PI: Dr. Anum Glasgow, assistant professor. I started my group in 1/2022. Recently, I designed the first de novo ligand binding site in a protein-protein interface to build chemically inducible sense/response systems; determined the allosteric mechanism of a classic transcription factor; and developed potent, mutation-robust therapeutics to treat SARS-CoV-2 infections. In our research group, we study the evolution of allosteric signal transduction in protein families, develop therapeutics, and build new technologies and software for high-throughput predictions of mutation-driven conformational changes in proteins.
Scientist: Kyle Weber, graduate student. Expertise: protein design, bioinformatics. Kyle joined our group as a technician in 1/2022 and is now as a 2nd-year graduate student. He grew up watching citrus trees in rural Florida die from a disease called citrus greening, which motivates his work in protein engineering for environmental applications. Here, Kyle has spearheaded the development of a new biotherapeutic format. Kyle and Chenlin are now computationally redesigning transcription factors as allosteric sensors and regulators to link continuous plastic degradation in continuous microbial culture to the production of value-added chemicals for plastic upcycling. They use a yeast surface display assay to screen their computationally designed sensors.

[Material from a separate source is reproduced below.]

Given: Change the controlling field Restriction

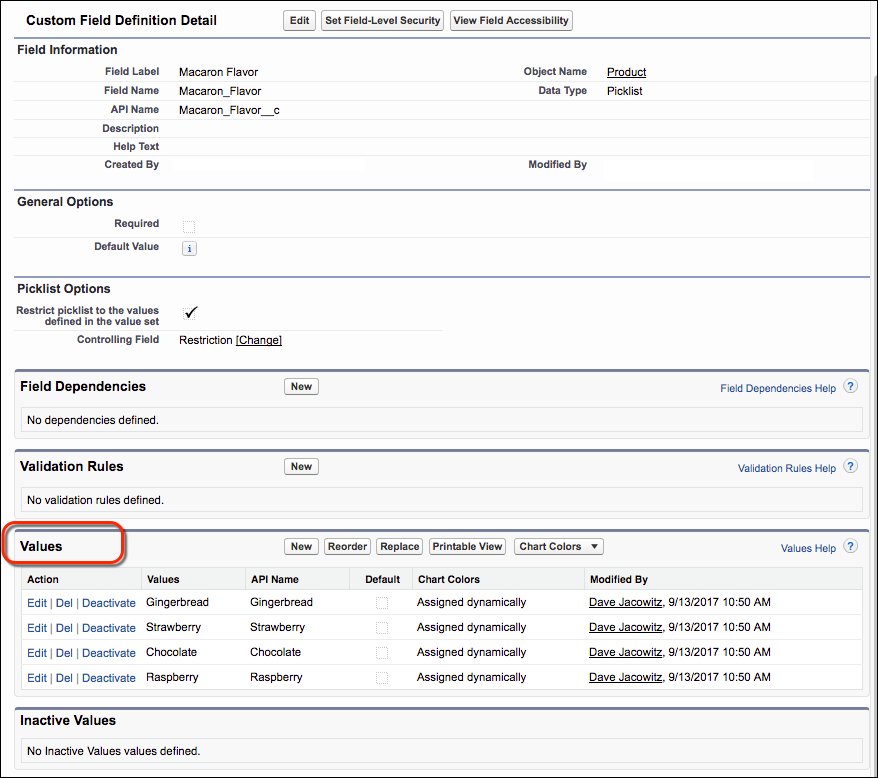Looking at the screenshot, I should tap(258, 339).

Scientist: Dr. Chenlin Lu, postdoctoral fellow. Expertise: MD simulations, allostery. Chenlin finished his Ph.D. at Tsinghua University 1.5 years ago, where he studied enzymatic molecular recognition, before joining us as a postdoctoral fellow. Chenlin is an expert in molecular dynamics (MD) simulations and has developed new methods to combine these with experimental hydrogen-deuterium exchange / mass spectrometry data to understand residue-resolved changes in free energy associated with ligand-induced conformational changes in transcription factors, which guide our computational protein design strategies.